ZOSTAVAX (R) is a live attenuated varicella-zoster virus (VZV) vaccine that is licensed for the protection of individuals >= 50 years against shingles and its most common complication, postherpetic neuralgia. While IFN gamma responses increase upon vaccination, the quality of the T cell response has not been elucidated. By using polychromatic flow cytometry, we characterized the breadth, magnitude, and quality of ex vivo CD4(+) and CD8(+) T cell responses induced 3-4 weeks after ZOSTAVAX vaccination of healthy adults. We show, for the first time that the highest frequencies of VZV-specific CD4(+) T cells were poly functional CD154(+)IFN gamma+IL-2(+)TNF alpha(+) cells, which were boosted upon vaccination. The CD4(+) T cells were broadly reactive to several VZV proteins, with immediate early (IE) 63 ranking the highest among them in the fold rise of poly-functional cells, followed by IE62, gB, open reading frame (ORF) 9, and gE. We identified a novel poly-functional ORF9-specific CD8(+) T cell population in 62% of the subjects, and these were boosted upon vaccination. Poly-functional CD4(+) and CD8(+) T cells produced significantly higher levels of IFN gamma, IL-2, and TNF alpha compared to mono-functional cells. After vaccination, a boost in the expression of IFN gamma by poly-functional IE63- and ORF9-specific CD4(+) T cells and IFN gamma, IL-2, and TNF alpha by ORF9-specific poly-functional CD8(+) T cells was observed.

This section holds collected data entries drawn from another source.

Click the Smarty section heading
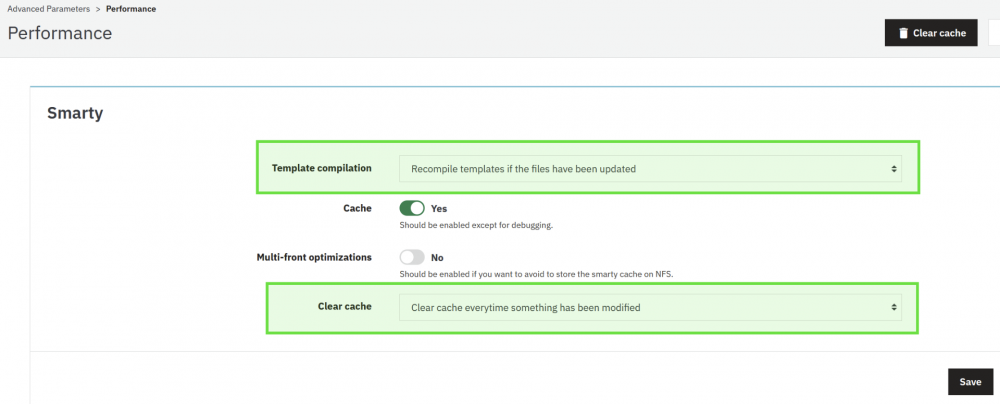 pos(75,113)
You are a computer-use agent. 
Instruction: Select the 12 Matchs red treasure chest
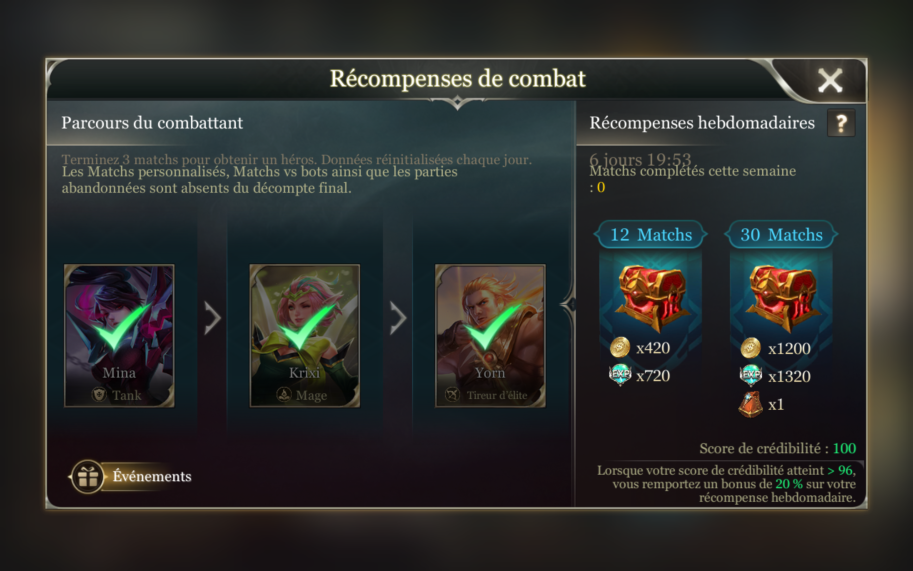pos(651,297)
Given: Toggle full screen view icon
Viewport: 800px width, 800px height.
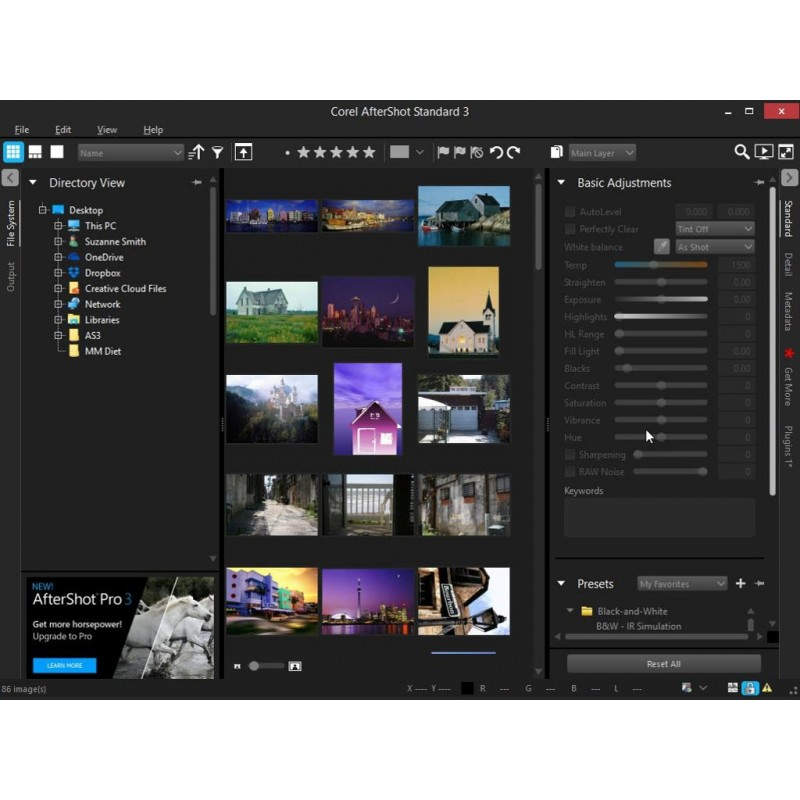Looking at the screenshot, I should coord(786,152).

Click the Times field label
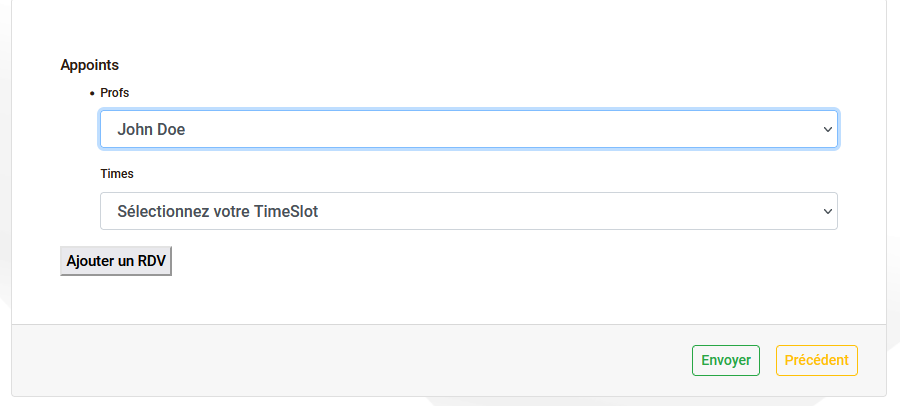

Responding poly-functional T cells exhibited both effector (CCR7(-)CD45RA(-)CD45RO(+)), and central (CCR7(+)CD45RA(-)CD45RO(+)) memory phenotypes, which expressed comparable levels of cytokines. Altogether, our studies demonstrate that a boost in memory poly-functional CD4(+) T cells and ORF9-specific CD8(+) T cells may contribute toward ZOSTAVAX efficacy.